Defence was a great issue. Energetic Haldane, later to be Labour’s first Lord Chancellor, had reformed the services, appointing the first CIGS and readying an Expeditionary Force. Liam Fox also has to reshape the services, hugely reduced since Asquith’s day. There was a split between the Liberal Imperialists and the Little Englanders, not unlike that between the Tory Eurosceptics and Europhiles.

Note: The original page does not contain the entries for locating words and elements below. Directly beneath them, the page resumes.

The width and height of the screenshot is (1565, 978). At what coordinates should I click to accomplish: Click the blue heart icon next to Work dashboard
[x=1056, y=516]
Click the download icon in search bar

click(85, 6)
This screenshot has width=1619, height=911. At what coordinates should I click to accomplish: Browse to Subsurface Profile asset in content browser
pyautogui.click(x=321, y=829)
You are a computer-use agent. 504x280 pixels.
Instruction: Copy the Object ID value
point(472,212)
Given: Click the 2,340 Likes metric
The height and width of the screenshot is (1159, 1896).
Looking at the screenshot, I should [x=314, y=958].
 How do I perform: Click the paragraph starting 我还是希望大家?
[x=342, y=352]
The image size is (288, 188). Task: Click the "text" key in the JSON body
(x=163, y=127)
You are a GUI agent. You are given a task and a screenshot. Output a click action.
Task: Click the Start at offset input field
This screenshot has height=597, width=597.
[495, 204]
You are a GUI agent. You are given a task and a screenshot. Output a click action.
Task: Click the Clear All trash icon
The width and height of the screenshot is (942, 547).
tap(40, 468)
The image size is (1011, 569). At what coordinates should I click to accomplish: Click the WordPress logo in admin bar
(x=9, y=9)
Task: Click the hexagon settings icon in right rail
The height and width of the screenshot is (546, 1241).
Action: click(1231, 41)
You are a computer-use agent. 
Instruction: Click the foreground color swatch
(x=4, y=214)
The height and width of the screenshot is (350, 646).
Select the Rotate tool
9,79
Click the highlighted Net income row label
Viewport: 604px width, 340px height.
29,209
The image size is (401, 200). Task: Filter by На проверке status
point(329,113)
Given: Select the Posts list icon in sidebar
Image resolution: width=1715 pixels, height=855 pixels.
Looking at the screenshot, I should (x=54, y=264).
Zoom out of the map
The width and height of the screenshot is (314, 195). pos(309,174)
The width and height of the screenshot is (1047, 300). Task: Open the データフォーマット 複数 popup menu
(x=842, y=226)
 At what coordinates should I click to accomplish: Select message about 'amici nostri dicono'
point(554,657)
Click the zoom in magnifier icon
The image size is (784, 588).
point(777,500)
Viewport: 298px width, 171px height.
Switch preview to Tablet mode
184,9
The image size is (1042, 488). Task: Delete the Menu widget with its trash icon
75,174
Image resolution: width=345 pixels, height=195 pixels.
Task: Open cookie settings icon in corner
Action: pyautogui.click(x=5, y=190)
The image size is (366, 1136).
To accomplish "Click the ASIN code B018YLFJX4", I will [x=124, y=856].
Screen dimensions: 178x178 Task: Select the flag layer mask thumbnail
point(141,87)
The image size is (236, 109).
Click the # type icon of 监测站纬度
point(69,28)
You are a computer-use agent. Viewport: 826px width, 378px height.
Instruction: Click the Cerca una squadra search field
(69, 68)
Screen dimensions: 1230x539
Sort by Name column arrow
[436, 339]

Winston Churchill Michael Gove
The Imperialists won the struggle eventually and Britain became increasingly enmeshed in European alliances: Grey played his cards badly and Asquith’s government (only Morley and Burns resigning) entered the Great War which was to have such a tragic effect on European civilisation. Dynamic Lloyd George led the country brilliantly to victory but if Asquith’s ministry had a rising star, it certainly was Winston Churchill, whose erratic career culminated in him being the unchallenged saviour of the nation during the Second World War.
The Eurosceptic and Europhile debate and Britains’s absence from the Eurozone has some echoes of the 1911 controversy. Many believe Britain’s destiny lies outside Europe, maybe in the English-speaking world and if, in a bold step to save the euro, Germany decides to move to fiscal union and establishes its hegemony over Europe, so be it. Others say Britain’s future lies in closer integration and commitment to the European project.
It is much too early to pass judgement on Cameron’s coalition cabinet. A Headmaster’s Report would surely say that, after a good start, there was still much more to do. In our time the great unfinished domestic business is the management of the economy so that Education and Welfare is of a quality the people want and can afford. If a future star can now be identified, my money would be on clear-thinking and pragmatic Michael Gove – a fellow Aberdonian – although such a prediction is often the kiss of death.
Both cabinets were full of able people from the educated elite, civilised, conscientious, passionate in some causes, grappling with complex problems with varying success. The carousel of politics spins round remorselessly. Plus ca change, plus c’est la meme chose.